Our first rule is to never say never — any character is fair game. Our second rule is to never pander for the sake of fan service. When we do bring in a character (or characters) it has to matter and serve the story being told. If that means we have to wait a few years (as we did before we brought fan-favorite Leatherhead into the mix) then so be it. And I’m proud to say we’ve been very disciplined in this manner, and our stories (and overall ongoing series) have been better as result.

I love that you guys managed to bring in the very ‘80s Neutrinos, and make them work. Whose idea was that?

That was me… I’m the guilty party. When I first witnessed the Neutrinos, it was when my son was watching the Fred Wolf series on old VHS tapes way back when. They were hot-rodding teenagers in that incarnation, which is a bit goofy, but there was something about the fact they were trying to escape from a dimension that was in the midst of never-ending warfare that really spoke to me.

When it came time to visit Dimension X in our own series, I wanted to explore that concept (and the characters) further, and in a more modern and serious manner, without totally losing their “hip cat” uniqueness. Hence, our resistance fighters from Planet Neutrino with far-out hairstyles and an occasional “Daddy-o” when they speak.

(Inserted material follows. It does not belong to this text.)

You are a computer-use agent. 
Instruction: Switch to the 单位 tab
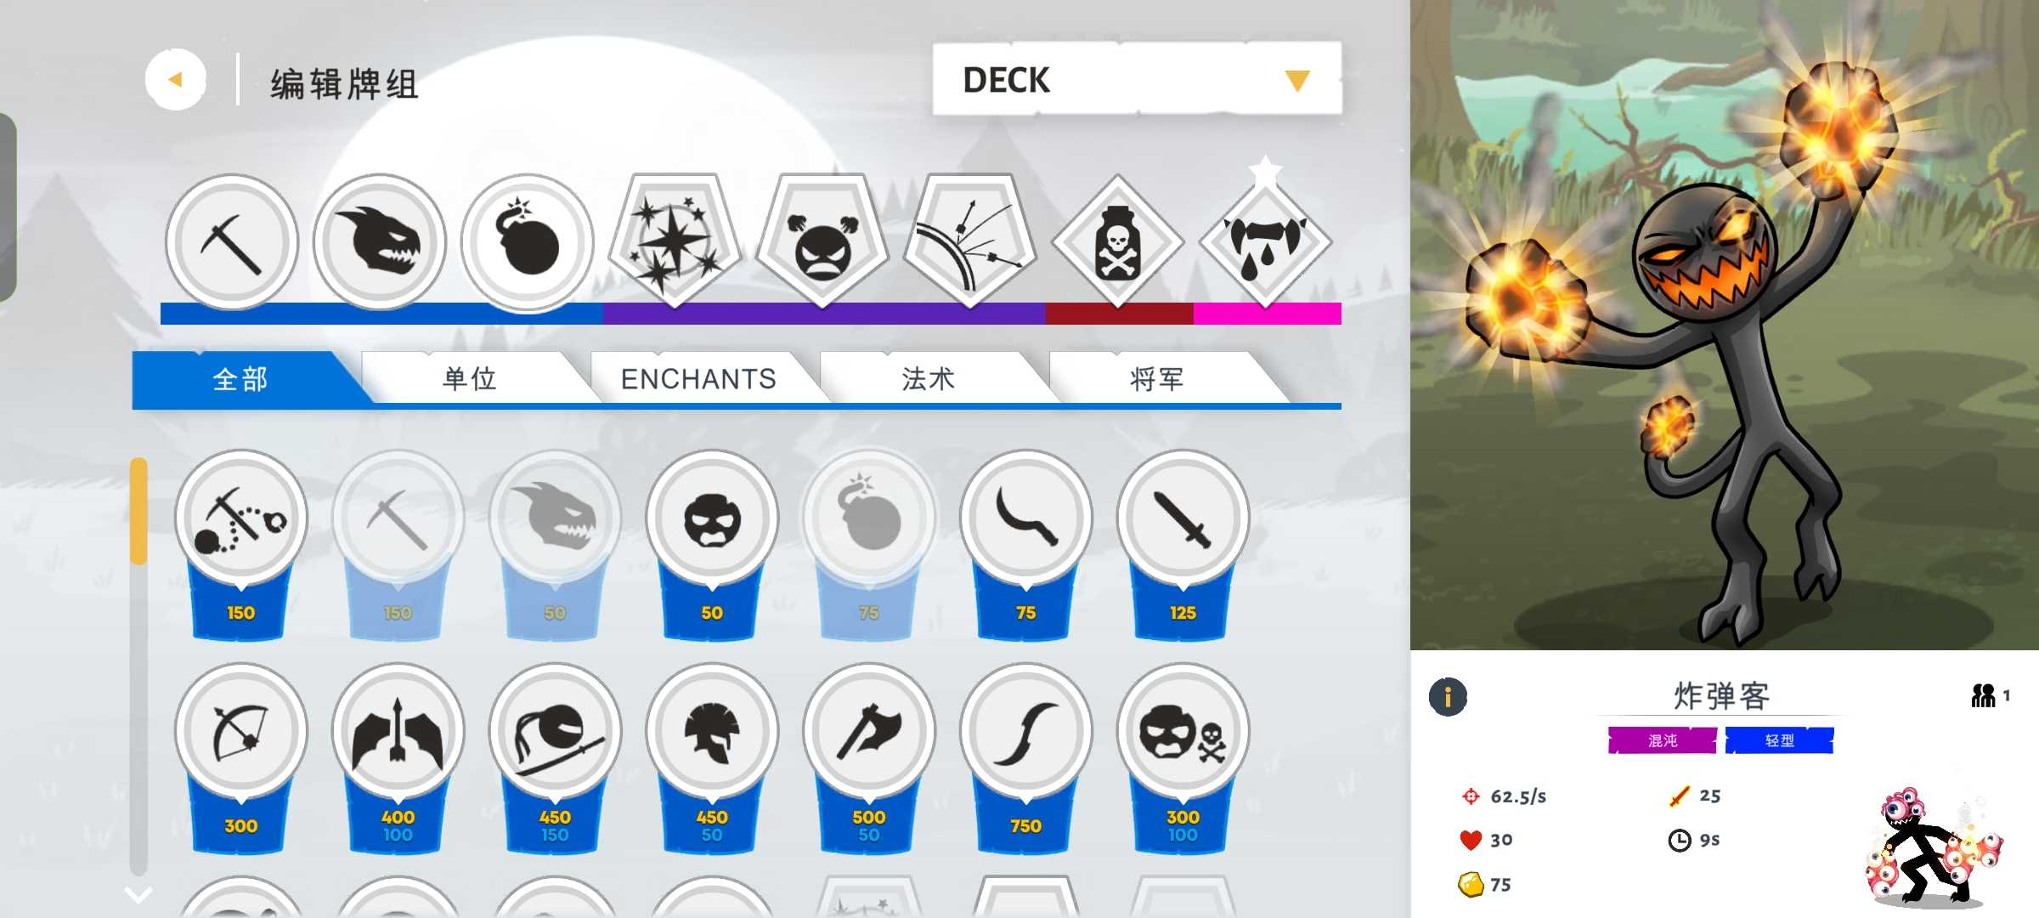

While TMNT #73-75 holds the main “Trial of Krang” story, there is also the Dimension X miniseries. How come you guys didn’t tie-in TMNTU for a big three title affair?

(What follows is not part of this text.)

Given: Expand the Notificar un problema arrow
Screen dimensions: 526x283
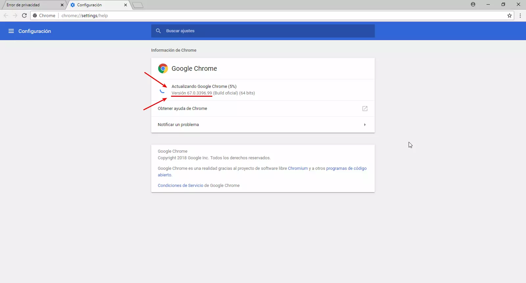Looking at the screenshot, I should click(365, 125).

As I mentioned earlier, we have a huge ensemble cast we’re dealing with, with quite a few plot threads that we’re juggling, so TMNTU gives us an opportunity to focus on characters and events that we’re not able to fit into the ongoing series. Plus… we’re playing a long game with our overall story, so the things that are happening in the TMNTU currently are setting up big events coming down the line. We like to say, everything is important!

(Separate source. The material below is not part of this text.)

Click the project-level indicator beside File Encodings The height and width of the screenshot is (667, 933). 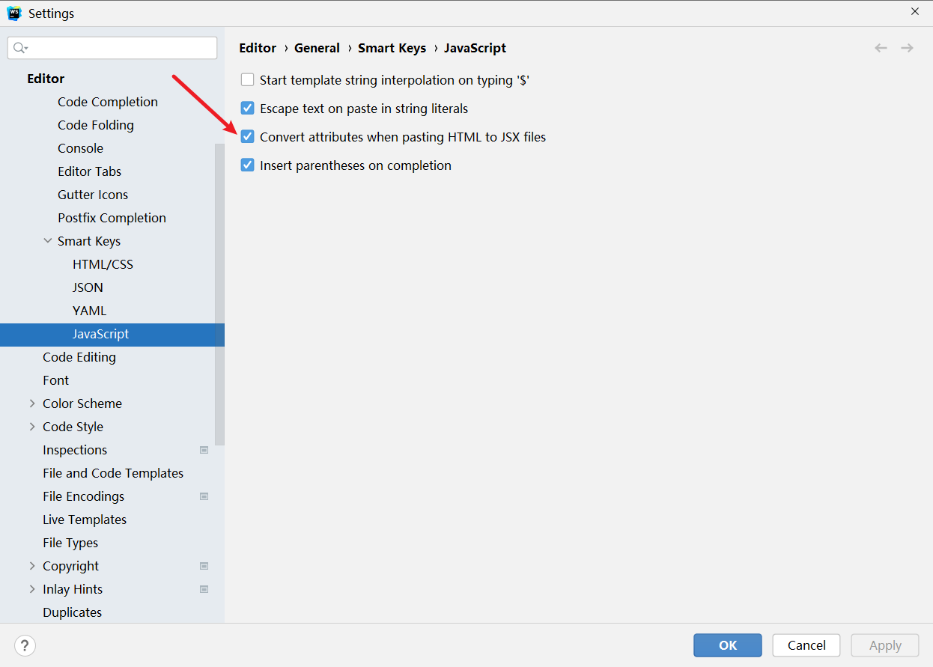coord(204,496)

The new characters are awesome too! How did you come up with Hakk-R?

Bobby (Curnow, TMNT editor) wanted us to bring in a new bad guy to the mix for the Dimension X storyline — a henchman to Krang to do the squishy guy’s dirty work while he (Krang) is stuck in jail. Then Kevin, Bobby and I bounced ideas off each other until we finally agreed on Hakk-R’s personality and purpose, as well as his powers and physical design. Then I gave him the name Hakk-R, which made us all groan but seemed absolutely fitting to the character despite being so corny and on-the-nose.

I did not see that ending coming. But nobody ever really stays dead in comics anymore, not even Uncle Ben and Bucky. Is this really the end of General Krang?

This could be an end… or just a twisted new beginning. You’ll have to stick around to find out.

Can you give us any idea about what we will see after #75?

After “The Trial of Krang,” the Turtles will make a quick detour to pay another visit to the Ghostbusters in TMNT/Ghostbusters 2 (a five-issue weekly event in November). Then it’s back to the TMNT’s NYC to deal with an “Invasion of the Triceratons.”

Teenage Mutant Ninja Turtles #75 retailer incentive variant by Humberto Ramos.